Passage:
★ ★ ★

Onondaga County Invests In COVID-19 Testing As Federal Aid Remains In Question
Despite some bipartisan calls for state and local governments to be a part of the next coronavirus stimulus package, it’s looking less and less likely that Senate Republicans are going to include them in their bill. Municipalities like Syracuse and Onondaga County have not received any direct federal aid during the pandemic, but they have lost significant amounts of revenue.
Onondaga County Executive Ryan McMahon said that the county has been patient as it faces a $100 million deficit.
“We’ve been told all year,” said McMahon. “‘We’re going to get to state and local governments. We understand that you’re big employers. We’re going to get there. We’re going to get there.’ We’ve waited. Now for us to kind of be taken off the table in negotiations is not the responsible thing to do.”
McMahon said he hopes the House of Representatives will stay firm in their funding for local governments during negotiations, but he doesn’t like his staff being used for bargaining. County employees are part of the team working to contain the coronavirus in Central New York Community.

★ ★ ★

Supplied material:
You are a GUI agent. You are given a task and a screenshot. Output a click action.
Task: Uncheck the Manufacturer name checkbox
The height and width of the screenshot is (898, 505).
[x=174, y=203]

★ ★ ★

Directions:
**A.** According to the article on Onondaga County and federal aid, how large is the deficit the county faces?
**B.** Go on with the article on Onondaga County and federal aid from the point where it stops.
The lines have no role in this work.

List of answers:
**A.** Onondaga County faces a $100 million deficit.

**B.**
While caseloads are on track to be the lowest they’ve been, testing is lagging...taking 5 to 7 days to return results. McMahon said the county is finding new partners and purchasing a rapid testing machine to deal with the delay.
“We’re beefing up. We’re getting ready for more students to come back. We’re getting ready for more people to go back to work,” said McMahon. “Related to school, for high school, elementary school, middle school. And we’re preparing for the flu season as well.”
Onondaga County is expecting to have schools open in the fall. The state requires that the infection rate must be below 5% by the beginning of August in order to open schools, and the local infection rate is currently just around 1%. McMahon said distance learning options will be available for parents who prefer to have their child at home.